### What is expected
Replace "in this screenshot" with "in the screenshot" in the entries from the line with "coordinates (26, 20)." to the line with "In order to click on ellipsis-icon: ...", and give those lines again with everything else unchanged.

:: Supplied records ::

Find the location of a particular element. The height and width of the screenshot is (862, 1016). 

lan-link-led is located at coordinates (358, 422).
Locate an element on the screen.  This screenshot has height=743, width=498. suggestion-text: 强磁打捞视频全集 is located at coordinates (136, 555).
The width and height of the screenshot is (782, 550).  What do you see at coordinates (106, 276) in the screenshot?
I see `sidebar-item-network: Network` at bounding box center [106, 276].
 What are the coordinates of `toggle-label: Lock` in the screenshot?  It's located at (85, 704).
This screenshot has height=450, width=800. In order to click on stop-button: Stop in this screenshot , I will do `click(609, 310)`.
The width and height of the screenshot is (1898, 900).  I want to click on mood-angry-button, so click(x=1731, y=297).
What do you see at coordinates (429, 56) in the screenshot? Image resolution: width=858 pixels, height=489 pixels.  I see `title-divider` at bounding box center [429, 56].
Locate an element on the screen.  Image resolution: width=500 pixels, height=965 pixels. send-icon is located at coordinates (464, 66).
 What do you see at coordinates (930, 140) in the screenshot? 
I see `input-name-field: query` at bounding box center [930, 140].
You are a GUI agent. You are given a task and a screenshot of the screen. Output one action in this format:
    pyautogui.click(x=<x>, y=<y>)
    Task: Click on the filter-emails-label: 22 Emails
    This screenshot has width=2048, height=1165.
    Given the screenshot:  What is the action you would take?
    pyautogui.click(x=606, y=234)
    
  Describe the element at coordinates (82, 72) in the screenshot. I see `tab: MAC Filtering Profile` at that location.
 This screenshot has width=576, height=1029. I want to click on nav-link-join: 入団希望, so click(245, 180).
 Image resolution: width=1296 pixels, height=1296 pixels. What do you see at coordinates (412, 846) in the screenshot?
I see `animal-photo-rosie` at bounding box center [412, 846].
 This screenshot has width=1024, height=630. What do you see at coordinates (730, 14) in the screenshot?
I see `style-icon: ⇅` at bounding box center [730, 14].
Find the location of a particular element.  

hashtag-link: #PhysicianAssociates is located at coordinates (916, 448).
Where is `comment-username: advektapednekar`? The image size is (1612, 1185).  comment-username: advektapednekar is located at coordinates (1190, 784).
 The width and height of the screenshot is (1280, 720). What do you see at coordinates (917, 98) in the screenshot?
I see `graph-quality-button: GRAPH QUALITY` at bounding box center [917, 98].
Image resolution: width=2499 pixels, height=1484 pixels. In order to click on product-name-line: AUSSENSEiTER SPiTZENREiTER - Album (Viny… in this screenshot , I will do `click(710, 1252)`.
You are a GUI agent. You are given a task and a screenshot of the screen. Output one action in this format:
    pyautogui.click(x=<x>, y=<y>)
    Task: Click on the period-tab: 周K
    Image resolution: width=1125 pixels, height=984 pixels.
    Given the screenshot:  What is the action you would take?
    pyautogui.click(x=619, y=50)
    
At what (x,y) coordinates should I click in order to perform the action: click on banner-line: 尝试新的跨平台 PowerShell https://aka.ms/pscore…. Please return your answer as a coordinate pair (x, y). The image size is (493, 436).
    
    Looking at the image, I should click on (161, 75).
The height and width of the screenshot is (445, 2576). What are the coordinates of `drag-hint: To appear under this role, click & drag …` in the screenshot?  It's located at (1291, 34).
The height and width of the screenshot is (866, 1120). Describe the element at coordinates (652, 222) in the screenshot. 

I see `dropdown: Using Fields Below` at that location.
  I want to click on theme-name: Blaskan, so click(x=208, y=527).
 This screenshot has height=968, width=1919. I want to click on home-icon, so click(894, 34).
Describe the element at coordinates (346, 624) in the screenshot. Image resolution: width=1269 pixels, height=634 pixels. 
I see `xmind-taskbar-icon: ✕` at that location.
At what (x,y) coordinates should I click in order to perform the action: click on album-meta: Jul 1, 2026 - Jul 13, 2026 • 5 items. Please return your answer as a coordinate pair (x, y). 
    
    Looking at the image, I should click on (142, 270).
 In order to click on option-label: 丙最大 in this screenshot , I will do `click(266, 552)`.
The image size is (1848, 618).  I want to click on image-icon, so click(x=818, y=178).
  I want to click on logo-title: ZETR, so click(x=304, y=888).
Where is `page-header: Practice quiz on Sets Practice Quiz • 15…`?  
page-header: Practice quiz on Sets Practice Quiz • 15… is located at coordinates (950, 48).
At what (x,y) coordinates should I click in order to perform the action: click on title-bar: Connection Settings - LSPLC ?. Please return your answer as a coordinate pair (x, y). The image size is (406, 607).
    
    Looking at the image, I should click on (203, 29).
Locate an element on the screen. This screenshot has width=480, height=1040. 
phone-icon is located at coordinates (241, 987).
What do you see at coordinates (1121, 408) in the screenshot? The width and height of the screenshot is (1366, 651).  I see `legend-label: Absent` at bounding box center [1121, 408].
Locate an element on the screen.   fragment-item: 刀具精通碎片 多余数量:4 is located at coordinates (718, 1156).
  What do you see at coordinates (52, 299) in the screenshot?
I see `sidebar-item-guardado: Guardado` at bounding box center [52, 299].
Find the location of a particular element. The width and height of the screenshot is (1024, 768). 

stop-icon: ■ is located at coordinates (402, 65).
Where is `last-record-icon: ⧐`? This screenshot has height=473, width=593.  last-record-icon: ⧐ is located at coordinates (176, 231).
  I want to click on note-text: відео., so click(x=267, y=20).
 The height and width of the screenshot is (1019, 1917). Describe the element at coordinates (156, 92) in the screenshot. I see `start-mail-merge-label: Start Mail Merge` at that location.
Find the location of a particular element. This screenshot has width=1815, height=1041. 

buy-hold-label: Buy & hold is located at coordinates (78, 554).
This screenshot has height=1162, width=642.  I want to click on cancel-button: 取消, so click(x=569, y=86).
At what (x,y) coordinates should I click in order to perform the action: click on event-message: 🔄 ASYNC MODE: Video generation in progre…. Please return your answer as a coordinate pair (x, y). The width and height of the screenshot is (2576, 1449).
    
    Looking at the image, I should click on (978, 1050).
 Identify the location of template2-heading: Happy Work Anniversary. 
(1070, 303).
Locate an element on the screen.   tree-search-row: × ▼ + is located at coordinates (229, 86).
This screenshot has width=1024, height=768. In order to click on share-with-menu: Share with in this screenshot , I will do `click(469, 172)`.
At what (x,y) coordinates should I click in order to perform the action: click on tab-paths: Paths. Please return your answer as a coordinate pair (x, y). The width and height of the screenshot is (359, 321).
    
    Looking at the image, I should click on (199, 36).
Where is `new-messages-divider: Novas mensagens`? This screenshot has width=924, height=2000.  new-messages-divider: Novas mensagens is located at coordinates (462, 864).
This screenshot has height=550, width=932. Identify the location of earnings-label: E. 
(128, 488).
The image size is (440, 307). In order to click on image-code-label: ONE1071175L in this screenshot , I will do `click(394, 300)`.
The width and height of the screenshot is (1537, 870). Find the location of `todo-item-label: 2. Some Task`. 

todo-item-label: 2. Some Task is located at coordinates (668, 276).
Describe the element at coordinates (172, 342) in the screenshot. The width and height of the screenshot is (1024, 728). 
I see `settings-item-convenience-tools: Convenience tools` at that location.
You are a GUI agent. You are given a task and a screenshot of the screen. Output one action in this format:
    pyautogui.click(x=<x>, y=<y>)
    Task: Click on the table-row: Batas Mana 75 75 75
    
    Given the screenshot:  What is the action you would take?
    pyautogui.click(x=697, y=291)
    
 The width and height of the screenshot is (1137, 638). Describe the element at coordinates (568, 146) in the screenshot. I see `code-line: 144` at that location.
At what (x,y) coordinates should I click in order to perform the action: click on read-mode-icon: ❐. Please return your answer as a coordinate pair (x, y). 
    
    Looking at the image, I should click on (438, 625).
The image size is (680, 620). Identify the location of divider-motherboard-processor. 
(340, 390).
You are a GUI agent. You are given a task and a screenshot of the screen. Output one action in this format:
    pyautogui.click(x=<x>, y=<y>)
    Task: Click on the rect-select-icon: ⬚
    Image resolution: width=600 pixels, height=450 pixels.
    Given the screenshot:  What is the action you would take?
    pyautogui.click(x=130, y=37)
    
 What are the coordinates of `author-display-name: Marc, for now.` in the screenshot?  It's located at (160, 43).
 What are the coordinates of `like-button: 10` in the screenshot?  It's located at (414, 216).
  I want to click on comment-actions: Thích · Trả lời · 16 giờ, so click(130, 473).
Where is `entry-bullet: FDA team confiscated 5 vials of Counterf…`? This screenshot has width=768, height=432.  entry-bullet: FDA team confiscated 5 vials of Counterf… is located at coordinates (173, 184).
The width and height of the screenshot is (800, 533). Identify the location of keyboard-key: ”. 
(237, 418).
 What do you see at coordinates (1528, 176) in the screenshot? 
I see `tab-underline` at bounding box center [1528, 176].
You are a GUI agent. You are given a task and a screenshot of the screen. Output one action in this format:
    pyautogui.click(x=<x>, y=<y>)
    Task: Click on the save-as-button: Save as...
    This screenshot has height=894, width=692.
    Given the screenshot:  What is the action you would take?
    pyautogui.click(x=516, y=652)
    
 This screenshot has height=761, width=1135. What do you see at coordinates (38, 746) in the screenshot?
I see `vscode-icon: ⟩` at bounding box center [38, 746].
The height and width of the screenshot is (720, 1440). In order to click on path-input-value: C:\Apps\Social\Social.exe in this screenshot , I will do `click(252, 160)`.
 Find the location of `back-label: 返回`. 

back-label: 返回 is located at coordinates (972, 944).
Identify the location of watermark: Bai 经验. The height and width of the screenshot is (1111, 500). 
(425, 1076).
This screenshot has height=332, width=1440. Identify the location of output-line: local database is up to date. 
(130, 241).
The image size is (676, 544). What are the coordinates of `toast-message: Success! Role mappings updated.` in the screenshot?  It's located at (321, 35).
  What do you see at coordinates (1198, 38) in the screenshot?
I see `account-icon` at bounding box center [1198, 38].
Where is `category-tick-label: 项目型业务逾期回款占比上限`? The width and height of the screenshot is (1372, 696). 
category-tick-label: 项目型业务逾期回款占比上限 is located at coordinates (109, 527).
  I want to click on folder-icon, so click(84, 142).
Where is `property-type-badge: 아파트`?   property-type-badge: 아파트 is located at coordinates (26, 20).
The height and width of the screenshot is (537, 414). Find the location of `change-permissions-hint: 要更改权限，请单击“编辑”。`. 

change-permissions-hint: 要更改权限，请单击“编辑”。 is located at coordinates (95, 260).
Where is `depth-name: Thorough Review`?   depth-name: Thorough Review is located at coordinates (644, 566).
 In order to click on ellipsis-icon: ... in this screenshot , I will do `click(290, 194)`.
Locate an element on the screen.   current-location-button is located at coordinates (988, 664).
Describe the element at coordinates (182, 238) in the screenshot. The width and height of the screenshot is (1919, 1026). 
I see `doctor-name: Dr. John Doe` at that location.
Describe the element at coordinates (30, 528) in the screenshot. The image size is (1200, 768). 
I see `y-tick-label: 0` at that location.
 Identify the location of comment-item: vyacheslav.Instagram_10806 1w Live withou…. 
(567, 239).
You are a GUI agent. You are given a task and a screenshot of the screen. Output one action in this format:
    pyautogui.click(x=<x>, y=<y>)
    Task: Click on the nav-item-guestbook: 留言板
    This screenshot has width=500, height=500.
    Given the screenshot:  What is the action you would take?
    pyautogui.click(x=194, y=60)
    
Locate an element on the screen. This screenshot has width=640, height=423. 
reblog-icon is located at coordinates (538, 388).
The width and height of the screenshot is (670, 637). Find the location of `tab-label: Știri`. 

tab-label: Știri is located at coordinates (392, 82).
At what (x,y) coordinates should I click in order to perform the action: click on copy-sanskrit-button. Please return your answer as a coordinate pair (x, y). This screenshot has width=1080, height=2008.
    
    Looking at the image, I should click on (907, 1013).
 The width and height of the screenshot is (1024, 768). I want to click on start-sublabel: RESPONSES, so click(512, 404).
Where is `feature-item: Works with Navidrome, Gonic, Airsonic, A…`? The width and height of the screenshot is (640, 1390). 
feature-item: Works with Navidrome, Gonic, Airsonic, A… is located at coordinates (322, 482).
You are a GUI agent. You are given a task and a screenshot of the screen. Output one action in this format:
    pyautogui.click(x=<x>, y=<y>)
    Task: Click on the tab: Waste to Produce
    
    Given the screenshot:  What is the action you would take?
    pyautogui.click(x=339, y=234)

:::

### Response to the exercise
Where is `property-type-badge: 아파트`?   property-type-badge: 아파트 is located at coordinates (26, 20).
The height and width of the screenshot is (537, 414). Find the location of `change-permissions-hint: 要更改权限，请单击“编辑”。`. 

change-permissions-hint: 要更改权限，请单击“编辑”。 is located at coordinates (95, 260).
Where is `depth-name: Thorough Review`?   depth-name: Thorough Review is located at coordinates (644, 566).
 In order to click on ellipsis-icon: ... in the screenshot , I will do `click(290, 194)`.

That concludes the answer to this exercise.